Shared ground
Exodus 10:1–2 pauses the plague story to explain why it continues. The text is explicit that Yahweh sends Moses back to Pharaoh and says he has made Pharaoh and his officials “stubborn” so that Yahweh can display “my signs” publicly in Egypt. It is also explicit that these events are meant to be retold inside Israel’s families (“son” and “son’s son”), and that the long-term goal is recognition: “that you may know that I am Yahweh” (Exodus 10:1–2).
Where interpretation differs
The main question is how Yahweh’s hardening relates to Pharaoh’s own choices. Some readers take the wording to mean Yahweh directly and decisively causes Pharaoh’s resistance at this point, so the continued refusal mainly serves Yahweh’s stated purpose of multiplying signs. Others read the hardening as Yahweh confirming or strengthening a stubborn direction Pharaoh and his officials have already chosen, so the text highlights both human refusal and divine resolve working together in the same storyline.
A smaller question concerns who “you” addresses in v. 2. It clearly speaks to Moses in the scene, but many readers see Moses as representing Israel’s wider responsibility to preserve the story across generations.
Why the disagreement exists
The passage itself gives a clear divine purpose (“that I may show…signs,” “that you may tell,” “that you may know”), but it does not spell out the mechanics of how “hardened” works in relation to Pharaoh’s will. Across the wider plague narrative, Pharaoh is also described as hardening his own “heart” (mind/resolve), which leads readers to weigh the different statements in different ways.
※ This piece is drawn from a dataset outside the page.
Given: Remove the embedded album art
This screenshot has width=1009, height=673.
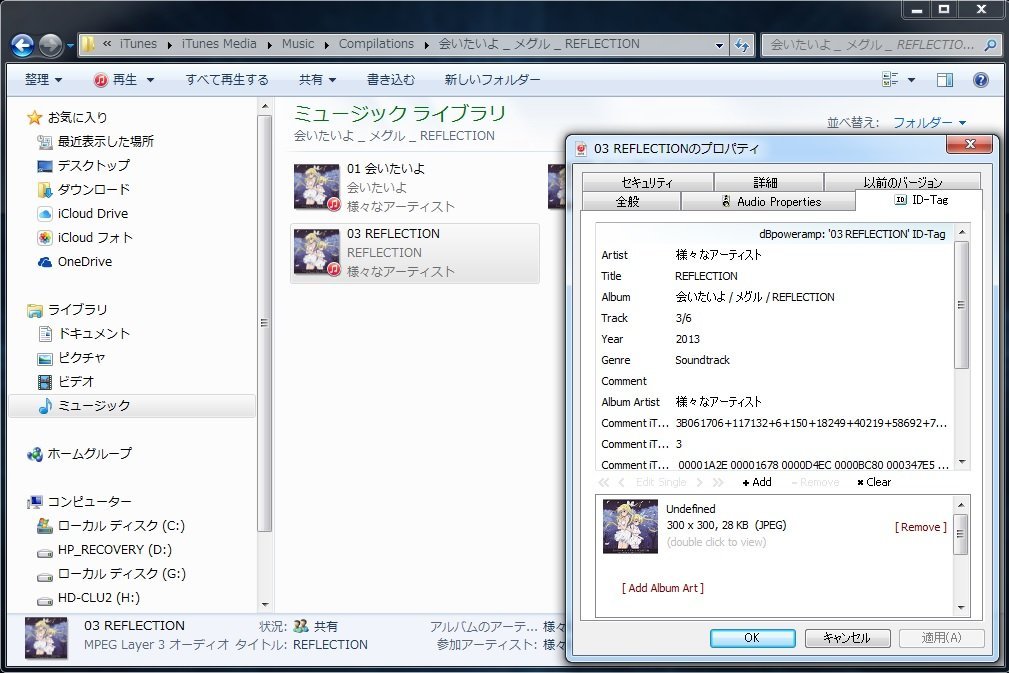Looking at the screenshot, I should 920,527.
What this passage clearly contributes
These verses frame the signs as more than crisis-management. They are presented as public disclosures of Yahweh’s power within Egypt and as foundational memory for Israel’s identity. The end-point is knowledge of Yahweh’s name/identity (Yahweh): not only that a powerful act occurred, but who was acting and what that means for Israel’s understanding of their God.